Clearing a ton of photographs from my phone recently made me realise that I am the kind of person who is afraid to forget about all the beautiful things that I have ever set my eyes upon on this earth. That is why I take photographs of everything – places, people, things, sunrises and sunsets; basically everything because I believe that in everything’s own ways, everything on this earth is just so beautiful. And I don’t ever want to forget any of that, or any of those moments.
I guess that is probably how I am practically a photograph hoarder right now. (Thank god for the improvement in technology and the existence of hard disks with huge memory space)
That aside, I also remember the times when I was completely in the moment of whatever that was happening and I could not take my phone out to take a photograph to remember that moment forever. Moments when I am sad, or when I am in a complete state of trance (or I would call, temporarily on another planet).
Times like this, I try to write.
So that I’ll never forget.
It was a good morning and my brother and I made plans to go to the gym in the morning. We were right about done with our workout and we were about to go grab our bags and leave the gym to go home – when I received a call from my Dad.

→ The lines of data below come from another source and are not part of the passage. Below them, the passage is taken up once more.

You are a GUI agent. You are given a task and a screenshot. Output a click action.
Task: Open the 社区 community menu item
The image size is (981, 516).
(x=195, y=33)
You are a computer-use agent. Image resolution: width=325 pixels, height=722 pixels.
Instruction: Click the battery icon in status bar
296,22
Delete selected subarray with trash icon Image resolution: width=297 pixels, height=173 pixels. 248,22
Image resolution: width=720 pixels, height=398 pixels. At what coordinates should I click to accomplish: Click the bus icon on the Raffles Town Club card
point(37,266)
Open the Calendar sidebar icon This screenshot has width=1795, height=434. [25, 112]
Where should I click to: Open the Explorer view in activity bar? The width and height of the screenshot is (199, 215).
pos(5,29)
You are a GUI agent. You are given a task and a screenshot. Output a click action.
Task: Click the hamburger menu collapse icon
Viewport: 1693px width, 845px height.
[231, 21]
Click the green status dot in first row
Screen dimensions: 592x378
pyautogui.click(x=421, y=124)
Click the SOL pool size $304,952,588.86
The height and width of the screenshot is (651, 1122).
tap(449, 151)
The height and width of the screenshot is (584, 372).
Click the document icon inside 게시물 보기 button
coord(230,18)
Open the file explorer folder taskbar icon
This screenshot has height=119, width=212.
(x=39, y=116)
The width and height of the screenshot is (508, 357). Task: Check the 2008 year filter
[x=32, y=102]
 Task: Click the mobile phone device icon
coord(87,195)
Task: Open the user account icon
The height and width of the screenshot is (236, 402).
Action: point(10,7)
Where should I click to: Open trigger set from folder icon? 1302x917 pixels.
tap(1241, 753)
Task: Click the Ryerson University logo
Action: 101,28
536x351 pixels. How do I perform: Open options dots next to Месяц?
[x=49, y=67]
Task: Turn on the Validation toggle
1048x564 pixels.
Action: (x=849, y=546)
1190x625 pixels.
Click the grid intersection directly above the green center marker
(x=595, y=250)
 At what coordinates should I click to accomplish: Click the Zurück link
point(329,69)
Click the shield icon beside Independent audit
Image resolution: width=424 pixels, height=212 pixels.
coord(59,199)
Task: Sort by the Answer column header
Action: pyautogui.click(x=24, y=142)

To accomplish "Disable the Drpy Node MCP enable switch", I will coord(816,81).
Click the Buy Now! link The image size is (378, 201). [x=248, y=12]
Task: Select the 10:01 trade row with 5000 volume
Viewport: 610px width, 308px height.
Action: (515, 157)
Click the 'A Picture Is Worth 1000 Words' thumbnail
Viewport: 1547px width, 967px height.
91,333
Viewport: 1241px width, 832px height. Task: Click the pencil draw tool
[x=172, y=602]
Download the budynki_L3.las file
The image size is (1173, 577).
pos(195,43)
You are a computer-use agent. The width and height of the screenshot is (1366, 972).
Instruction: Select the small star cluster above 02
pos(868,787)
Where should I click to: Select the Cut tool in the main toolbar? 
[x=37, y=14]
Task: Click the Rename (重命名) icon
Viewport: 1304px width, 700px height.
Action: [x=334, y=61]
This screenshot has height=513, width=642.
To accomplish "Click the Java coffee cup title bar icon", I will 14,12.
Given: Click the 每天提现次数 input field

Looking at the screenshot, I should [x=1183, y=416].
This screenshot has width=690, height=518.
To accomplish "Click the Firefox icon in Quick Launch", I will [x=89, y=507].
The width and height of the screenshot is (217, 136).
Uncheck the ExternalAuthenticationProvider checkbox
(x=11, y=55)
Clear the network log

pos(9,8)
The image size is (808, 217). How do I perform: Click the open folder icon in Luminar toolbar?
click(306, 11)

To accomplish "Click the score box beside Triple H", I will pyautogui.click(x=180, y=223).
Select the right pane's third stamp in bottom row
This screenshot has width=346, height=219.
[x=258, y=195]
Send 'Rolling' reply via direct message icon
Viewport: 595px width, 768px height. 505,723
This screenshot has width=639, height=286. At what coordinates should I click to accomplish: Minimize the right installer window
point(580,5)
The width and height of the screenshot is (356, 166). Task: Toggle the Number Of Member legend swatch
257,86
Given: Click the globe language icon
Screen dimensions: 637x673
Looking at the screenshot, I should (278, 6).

“Come over to Grandpa’s house now, he passed away this morning.”
My brother and I left the gym immediately without changing. As we were taking the steps down the stadium to the main road, I remember asking myself why I was feeling so calm. This was never how I expected would happen – I’ve always thought that I would break into tears immediately, or that I would let out a loud and long wail as I collapsed onto whatever ground I was standing on before. But I did none of that. I was calm. Scarily calm, but calm.
Got home and showered and changed and left the house hurriedly with my brother. On the train ride there, I was calm. I was still smiling. The sun was in my face as we stood near the transparent windows on the train and I felt a kind of warmth that was different than usual. I was calm.
Upon reaching our station, my brother and I sped walked to my Grandparents’ house. Soon we were there and we rode the elevator up. I remember feeling like it could all be okay in the end, somehow. Because I was calm.
I walked into the place and the first person that I saw was my mother. She was walking around the living room. I walked into the house slowly and looked to my left. At my first glance, I saw my grandfather and I was afraid. I looked away quickly and walked on straight ahead immediately. My cousin came out from the kitchen and asked my brother and I if we wanted to eat some noodles cause my uncle was cooking some in the kitchen. I remembered thinking to myself, ‘How could anyone eat anything at a time like this?”
I went into my uncle’s room and placed my bag down, along with my mum’s and other aunts’ and cousins’ things. I took a deep breath as I peaked out the door and took small steps out into the living room, where most of my family were gathered then.
I looked up straight as I took a step out the room and into the living room. I was looking at my Grandfather’s carcass, and I looked away again. My uncle asked me why did I look away.
I wanted to walk away. It just didn’t feel right. I was afraid to look. I have never seen a carcass before or been in the same place as a carcass before. This was my first time.
As I took a step away from him, my aunt came over, placing her arms around me. She moved me one step forward, towards my grandfather.
“Look on now my dear, before you could never see him again.”
For a minute right there, everything felt silent. It was like everything became background chatter and it was just me, and my grandfather. I looked at him. I looked at the white bubbles that were formed near his mouth. He probably coughed that up right before he left. I looked at his frail, small body. I realised all the weight that he had lost. I looked at his wrinkled, dark, patchy and spotty skin. I looked at him as his body just laid there, unmoving. It didn’t even look like he was sleeping. It looked like he left and all that was left was just that – a body with bones and skin and a face that looked like my grandpa.
My aunt walked away. I felt the sides of my mouth curling upside down. I went into my uncle’s room and sat down.
I started to cry.
I felt an ache in my heart that was so heavy that I could not grasp for air.
All I could do was try to breathe; and cry.